In Manhattan, Kansas, Bill Snyder did more than just win football games

Baylor v Kansas State Photo by Jamie Squire/Getty Images

So Bill Snyder has retired. Again, and this time probably for good.

It is no small wrench to write about Coach Snyder’s time at Kansas State in the past tense, and I am barely keeping my composure as I type this.

In the days and weeks to come, there will be many paeans and tributes written to his career as a football coach. There will be speculation too, about the future of football at Kansas State, about his successor, about whether he left on his own terms, and perhaps about whether the sour note struck by the 2018 season will tarnish the rest of his extraordinary tenure in Manhattan.

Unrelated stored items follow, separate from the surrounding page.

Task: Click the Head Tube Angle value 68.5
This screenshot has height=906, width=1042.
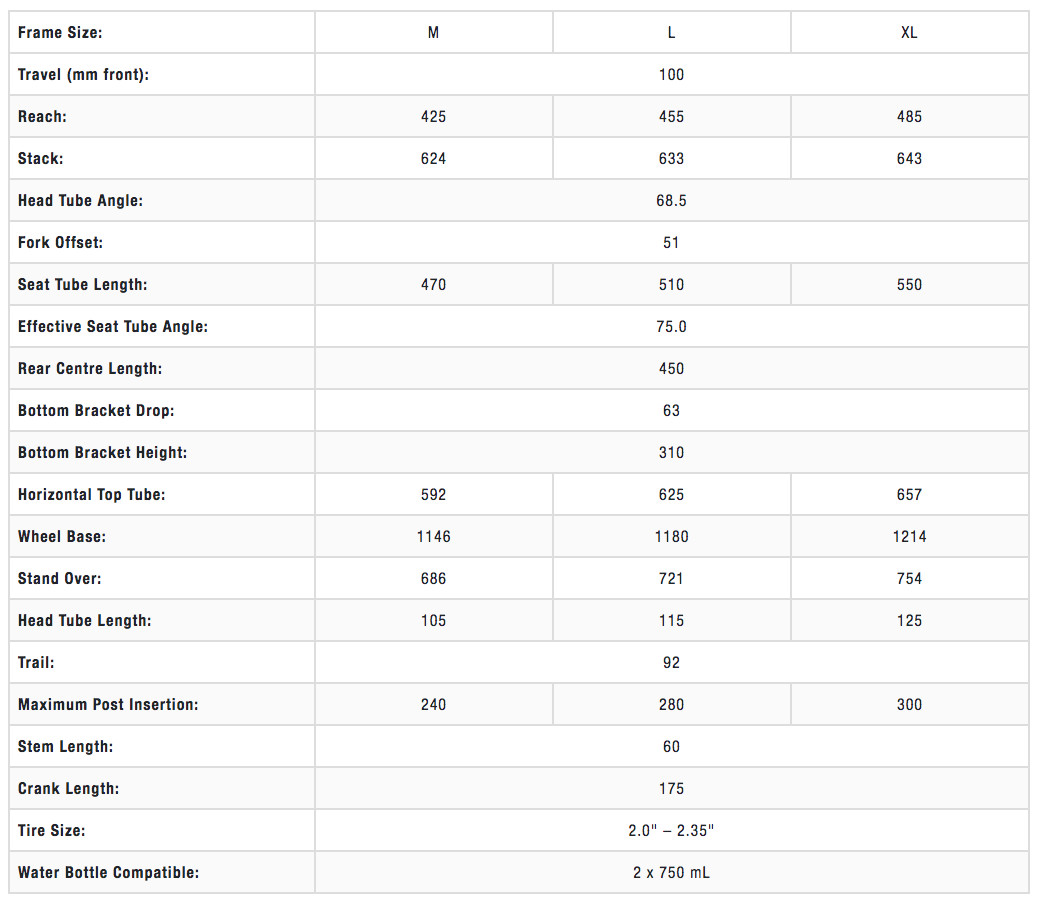Action: (671, 201)
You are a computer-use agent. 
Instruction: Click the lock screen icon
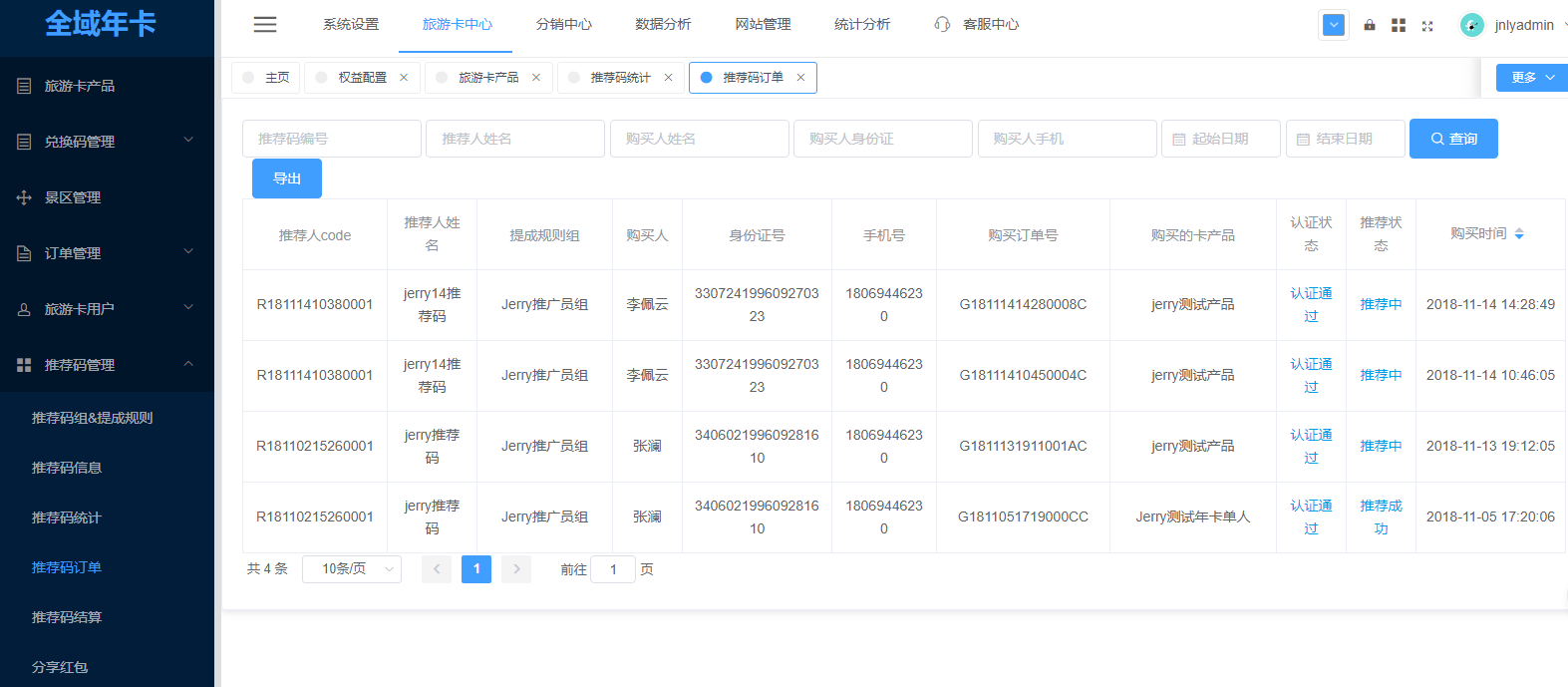[x=1370, y=25]
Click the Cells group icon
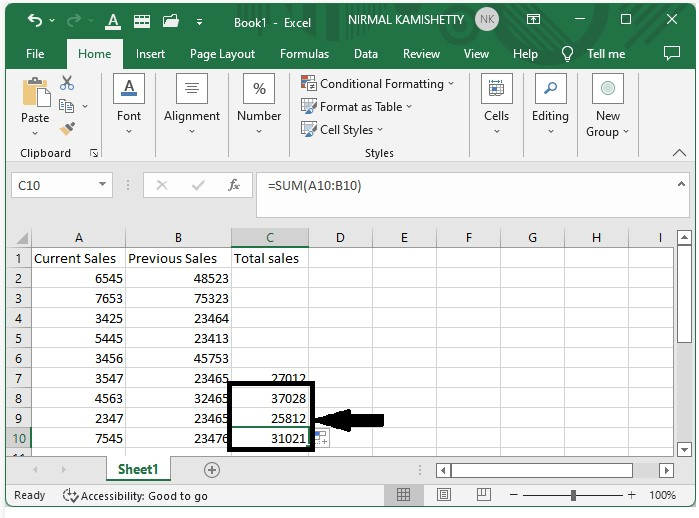The width and height of the screenshot is (699, 518). [x=496, y=90]
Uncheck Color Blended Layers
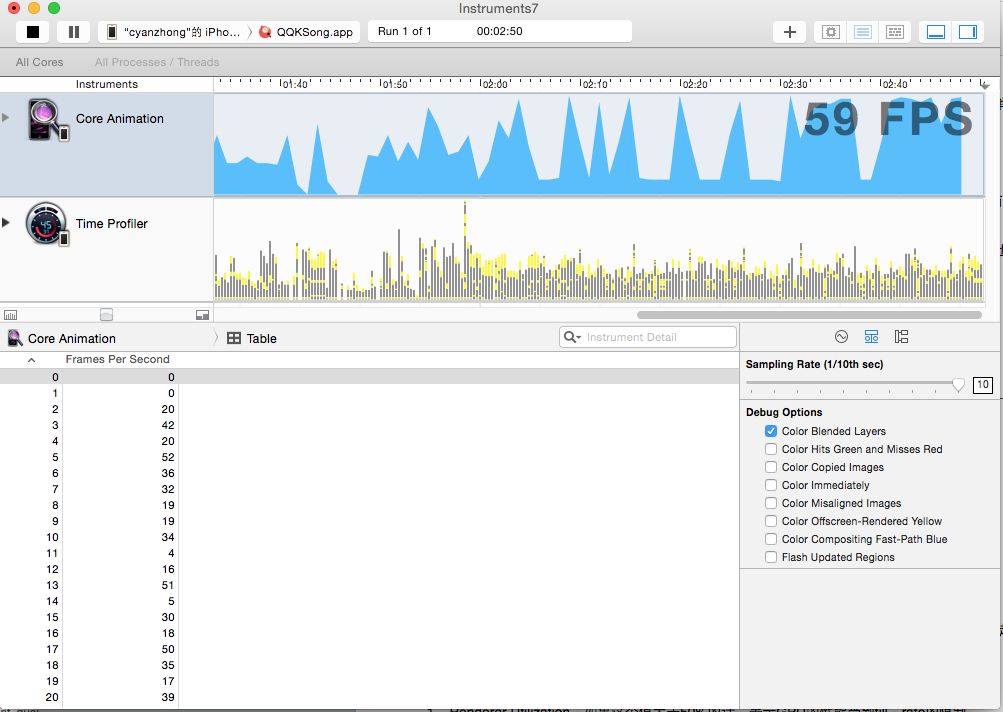The height and width of the screenshot is (712, 1003). pos(771,431)
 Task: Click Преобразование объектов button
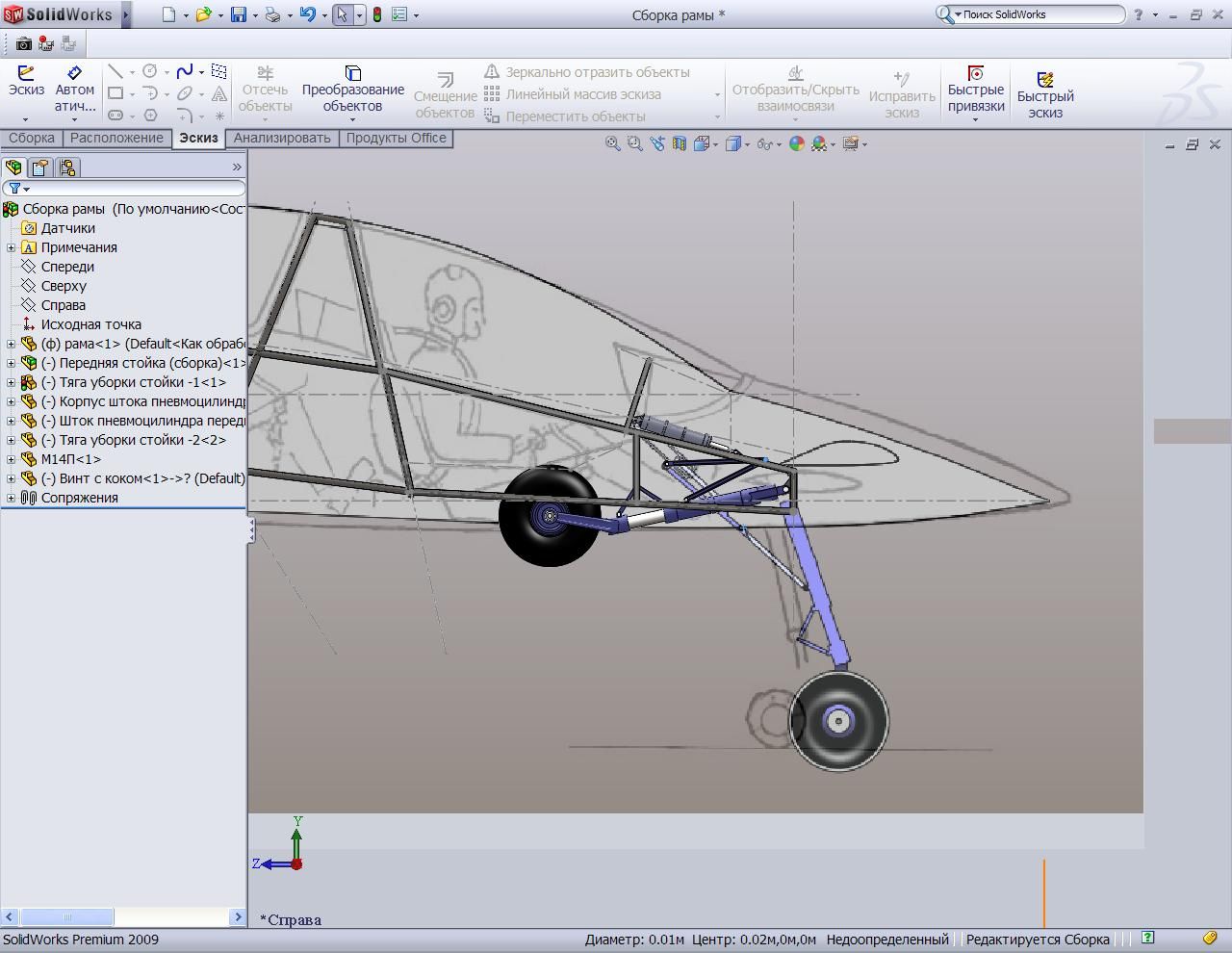[x=352, y=89]
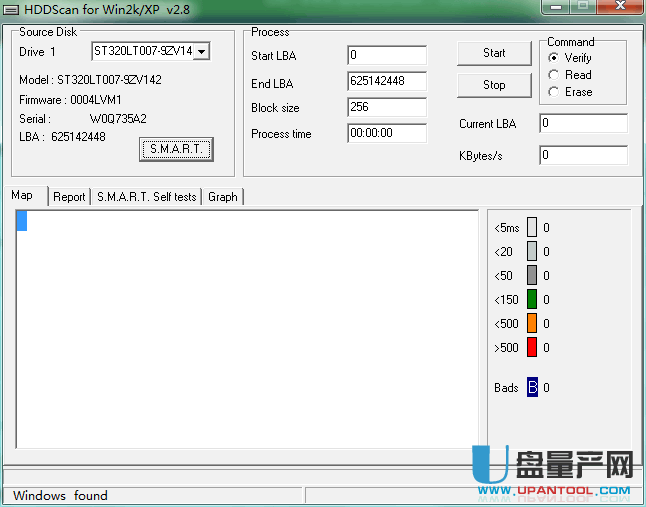Viewport: 646px width, 507px height.
Task: Click the red >500 color swatch
Action: (532, 347)
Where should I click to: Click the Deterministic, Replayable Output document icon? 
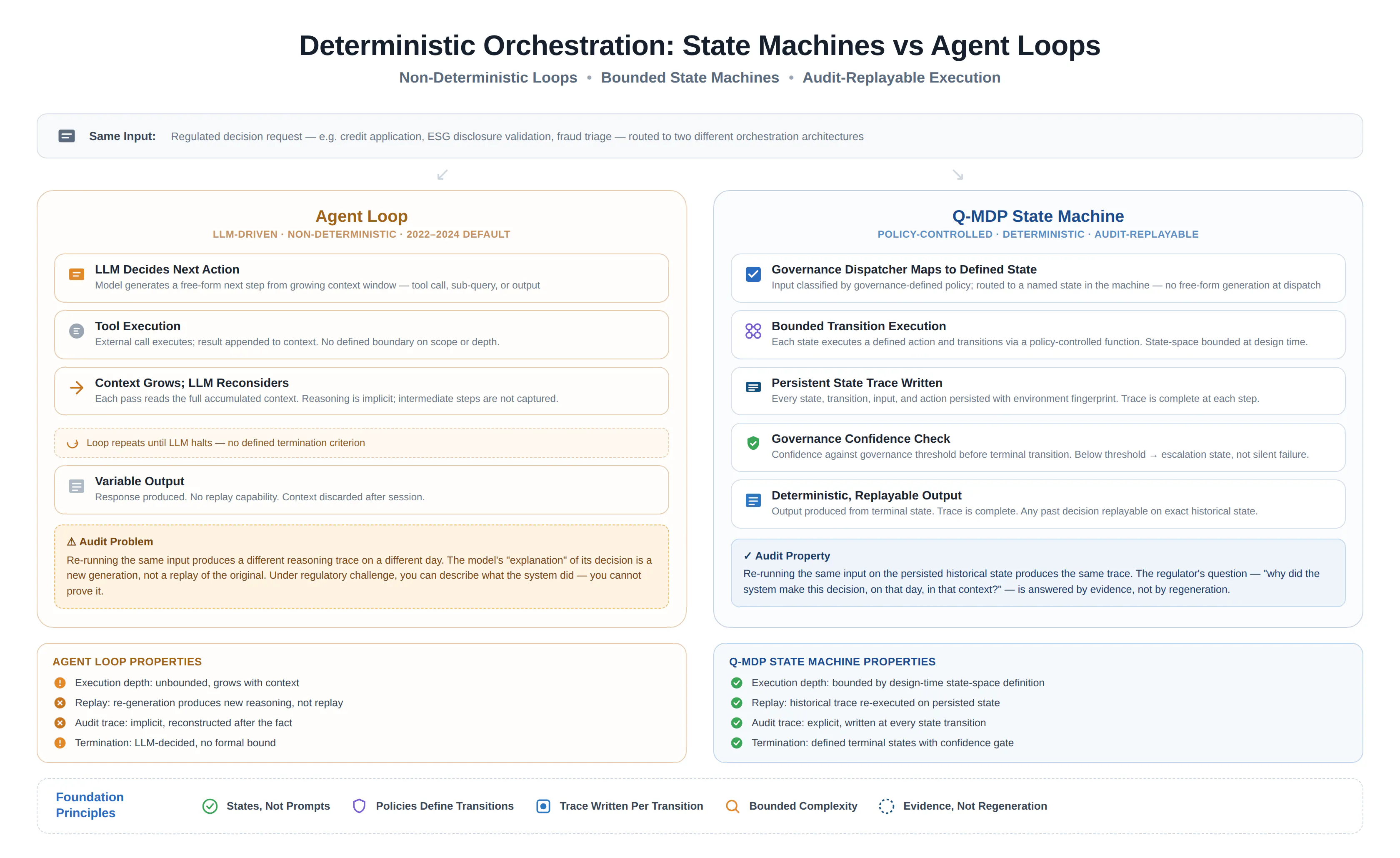[753, 500]
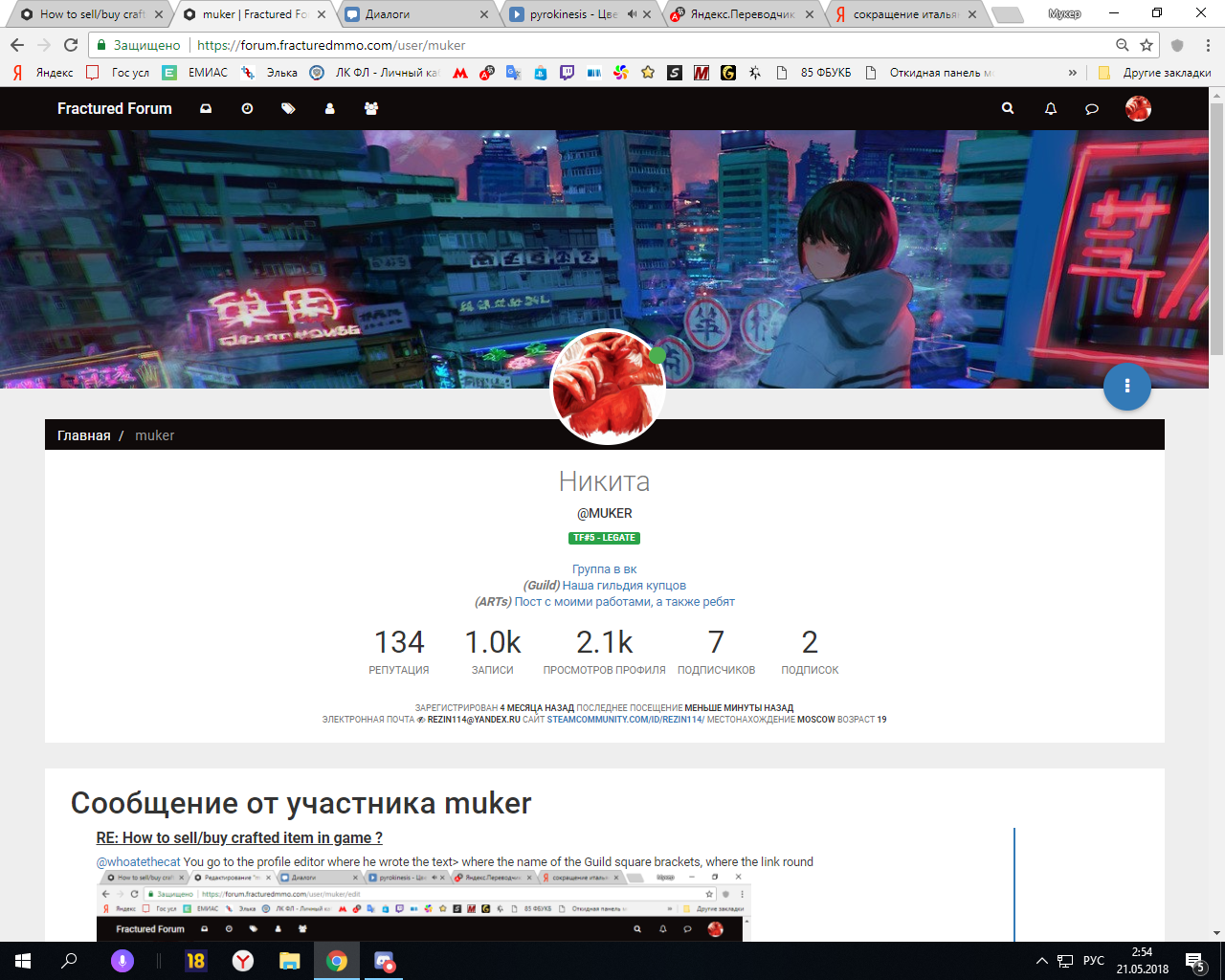Viewport: 1225px width, 980px height.
Task: Open the forum search magnifier icon
Action: coord(1008,109)
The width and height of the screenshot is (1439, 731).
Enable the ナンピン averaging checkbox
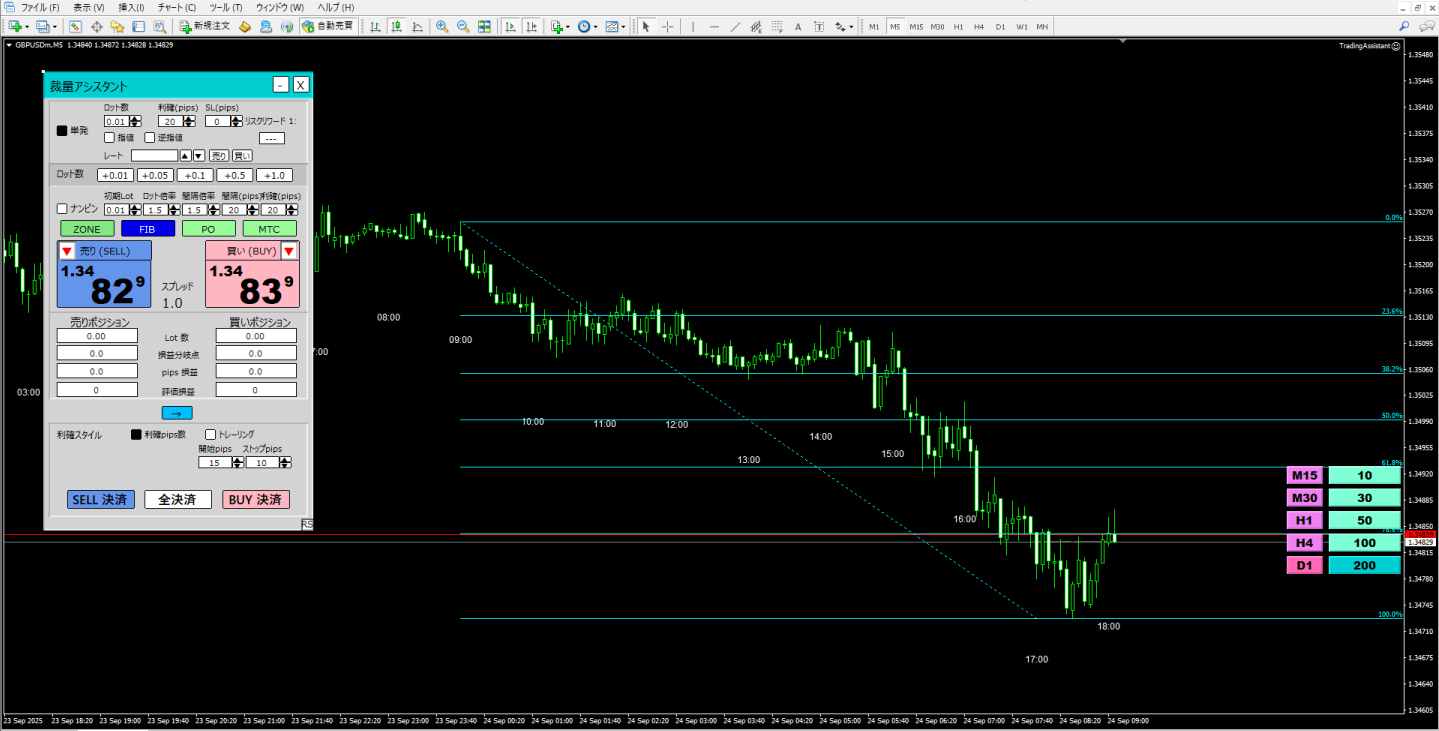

Friends, Romans, countrymen, lend me your ears/I come to bury Caesar, not to praise him//The evil that men do lives after them/The good is oft interred with their bones.

These famous lines are from Mark Anthony’s oration in Shakespeare’s Julius Caesar. They are essentially a reminder that the legacy of a man—even a famous man who once ruled a kingdom—is quickly forgotten even by those who owe him a huge debt.

It’s safe to say that this will not be Bill Snyder’s fate. He is in no danger of being forgotten by the Kansas State faithful any time soon. After all, this is a fan base that travels on Bill Snyder Highway to watch games at Bill Snyder Family Stadium which features a life-sized statue of the man himself outside the gates.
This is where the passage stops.